* PROBLEM SET
[1] Sum up the chemistry problems in two sentences.
[2] In the chemistry problems, which two solutions does the friend suggest for testing the unlabeled bottle?
[3] Give the next part of the chemistry problems, starting after their final question.

* GIVEN TEXT
You know that an unlabeled bottle contains a solution of one of the following: \(\mathrm{AgNO}_{3}, \mathrm{CaCl}_{2}\), or \(\mathrm{Al}_{2}\left(\mathrm{SO}_{4}\right)_{3}\) A friend suggests that you test a portion of the solution with \(\mathrm{Ba}\left(\mathrm{NO}_{3}\right)_{2}\) and then with \(\mathrm{NaCl}\) solutions. Explain how these two tests together would be sufficient to determine which salt is present in the solution.

(a) Calculate the molarity of a solution made by dissolving \(0.750\) grams of \(\mathrm{Na}_{2} \mathrm{SO}_{4}\) in enough water to form exactly \(850 \mathrm{~mL}\) of solution. (b) How many moles of \(\mathrm{KMnO}_{4}\) are present in \(250 \mathrm{~mL}\) of a \(0.0475 \mathrm{M}\) solution? (c) How many milliliters of \(11.6 \mathrm{M} \mathrm{HCl}\) solution are needed to obtain \(0.250 \mathrm{~mol}\) of \(\mathrm{HCl}\) ?

* RECORDS SHOWN

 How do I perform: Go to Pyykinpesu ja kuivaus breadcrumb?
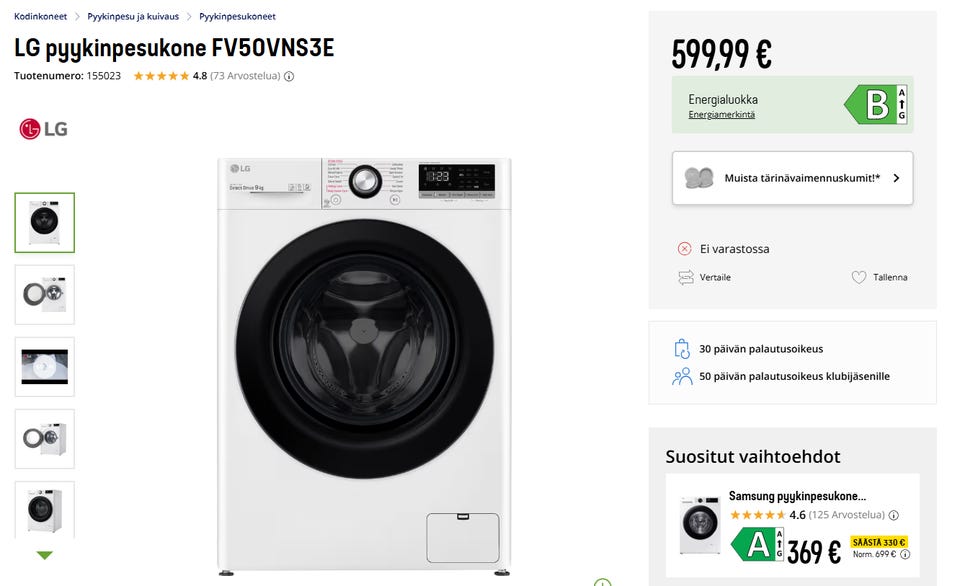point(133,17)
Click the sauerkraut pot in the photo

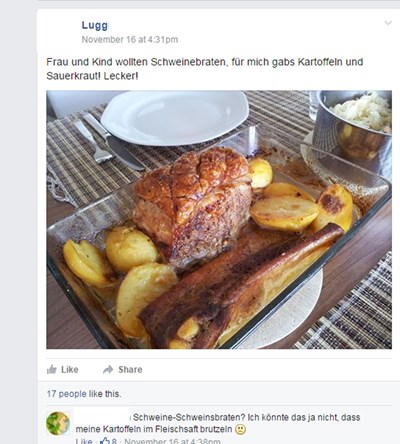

* * *

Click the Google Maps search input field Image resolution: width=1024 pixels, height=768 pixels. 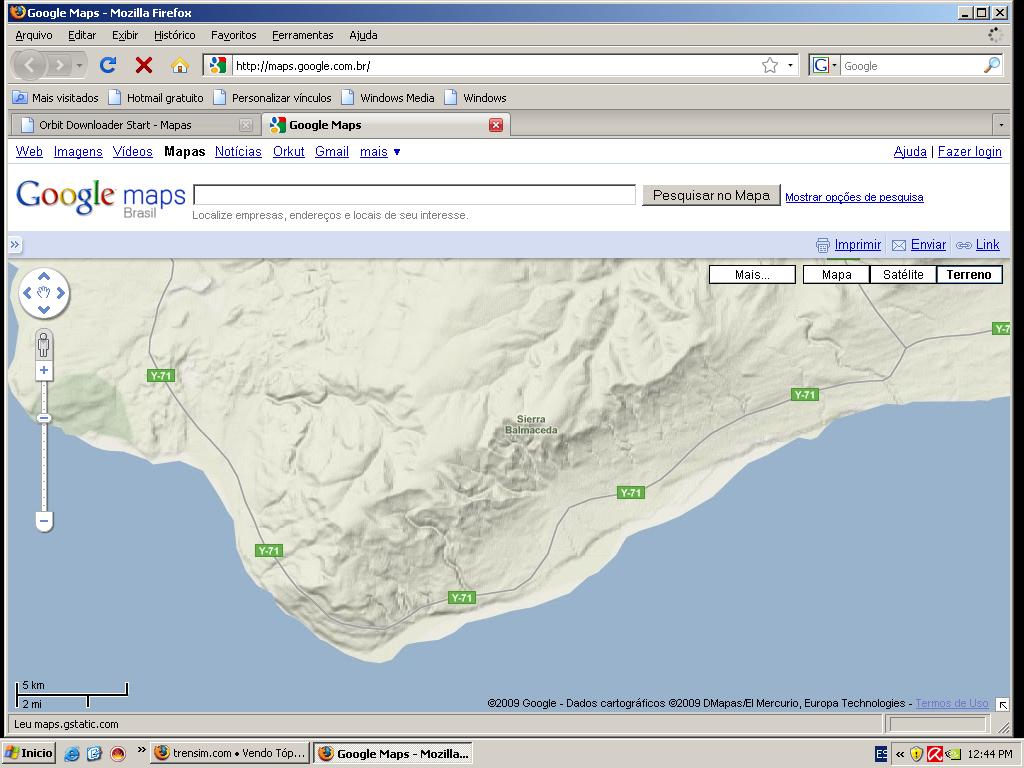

* THE REPLIES
[1] The first problem asks how testing a solution that is AgNO₃, CaCl₂, or Al₂(SO₄)₃ with Ba(NO₃)₂ and then with NaCl would be enough to identify the salt. The second sets three calculations: the molarity of 0.750 g of Na₂SO₄ in 850 mL of solution, the moles of KMnO₄ in 250 mL of a 0.0475 M solution, and the milliliters of 11.6 M HCl needed to obtain 0.250 mol of HCl.

[2] Ba(NO₃)₂ and NaCl.

[3]
(a) Suppose you prepare \(500 \mathrm{~mL}\) of a \(0.10 \mathrm{M}\) solution of some salt and then spill some of it. What happens to the concentration of the solution left in the container? (b) Suppose you prepare \(500 \mathrm{~mL}\) of a \(0.10 \mathrm{M}\) aqueous solution of some salt and let it sit out, uncovered, for a long time, and some water evaporates. What happens to the concentration of the solution left in the container? (c) \(A\) certain volume of a \(0.50 \mathrm{M}\) solution contains \(4.5 \mathrm{~g}\) of a salt. What mass of the salt is present in the same volume of a \(2.50 \mathrm{M}\) solution?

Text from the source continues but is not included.